- [Your goal]
A partial copy is required: transcribe exactly the lines from the one containing "Task: Open the Kontoutdragstype dropdown" through the last line below, without any pictures.

- [Data for the task]

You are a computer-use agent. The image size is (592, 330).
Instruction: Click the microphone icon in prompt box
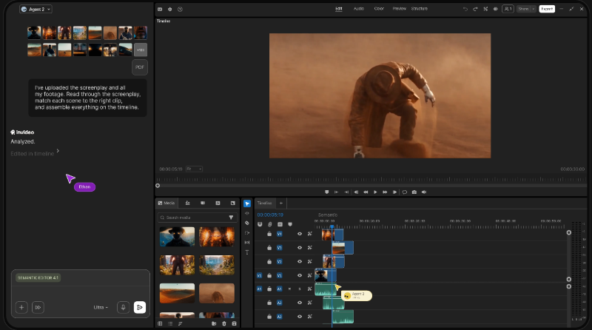click(x=123, y=307)
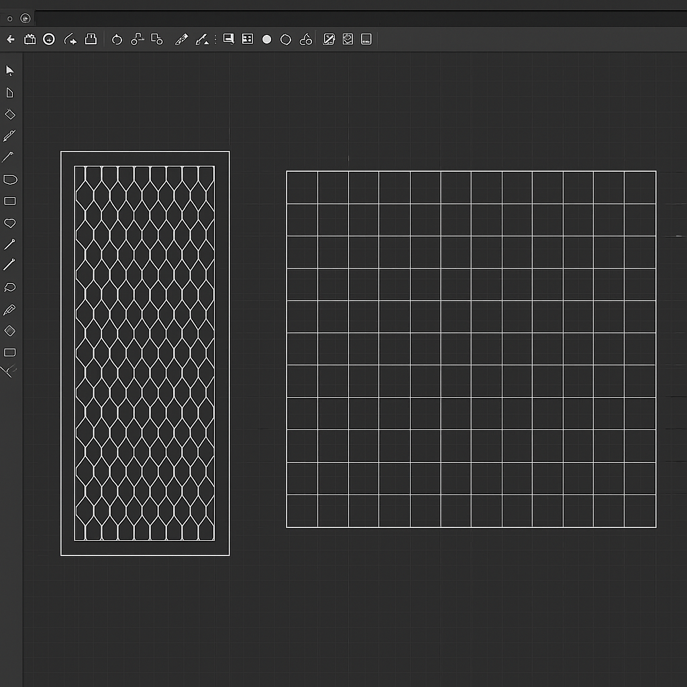The image size is (687, 687).
Task: Select the page shape tool in left sidebar
Action: [x=9, y=93]
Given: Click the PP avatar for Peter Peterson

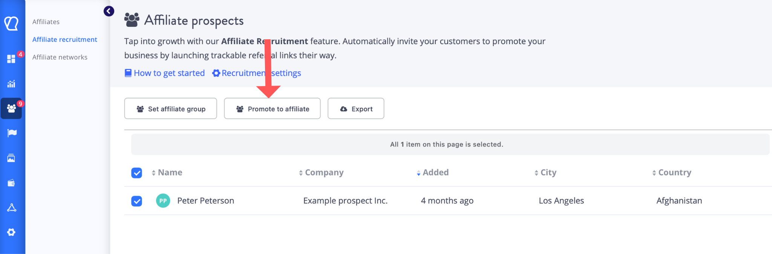Looking at the screenshot, I should pos(163,201).
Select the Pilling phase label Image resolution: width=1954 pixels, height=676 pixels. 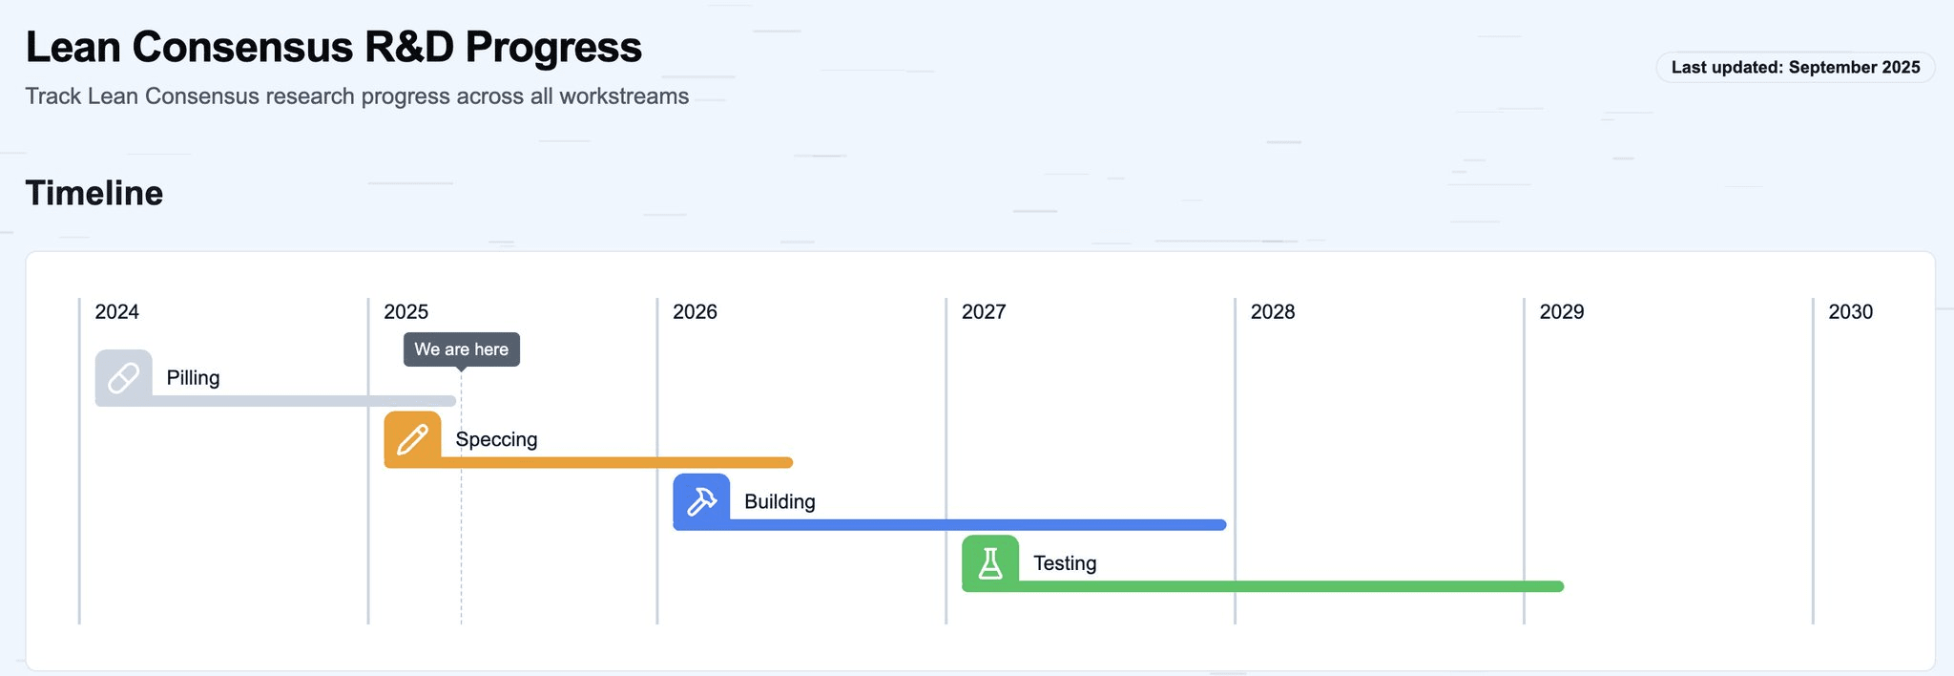193,378
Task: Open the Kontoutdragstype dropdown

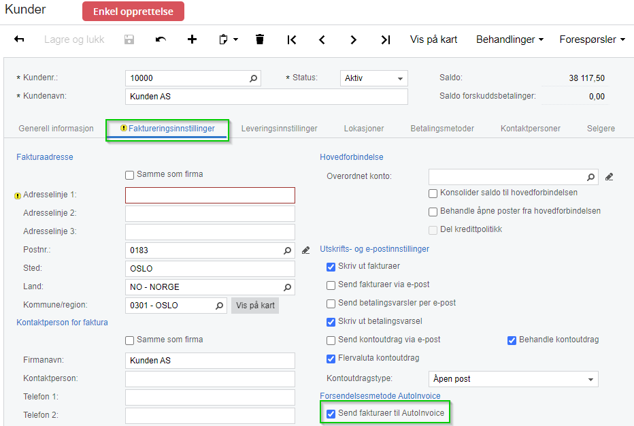Action: [591, 379]
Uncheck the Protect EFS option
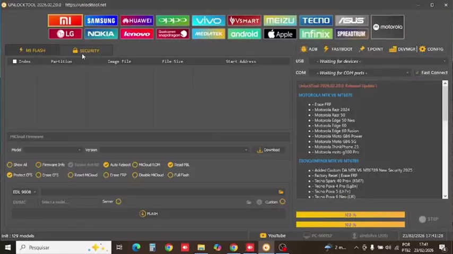 [x=10, y=175]
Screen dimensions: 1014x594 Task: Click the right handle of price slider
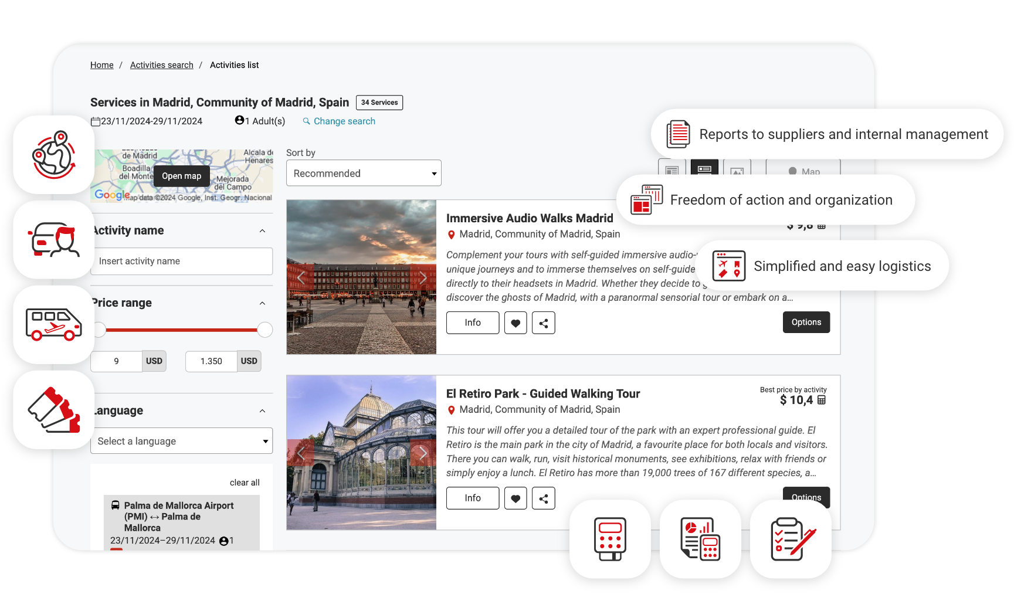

- [Response]
Task: Open the Kontoutdragstype dropdown

Action: [591, 379]
Uncheck the Protect EFS option
 [x=10, y=175]
Screen dimensions: 1014x594 Task: Click the right handle of price slider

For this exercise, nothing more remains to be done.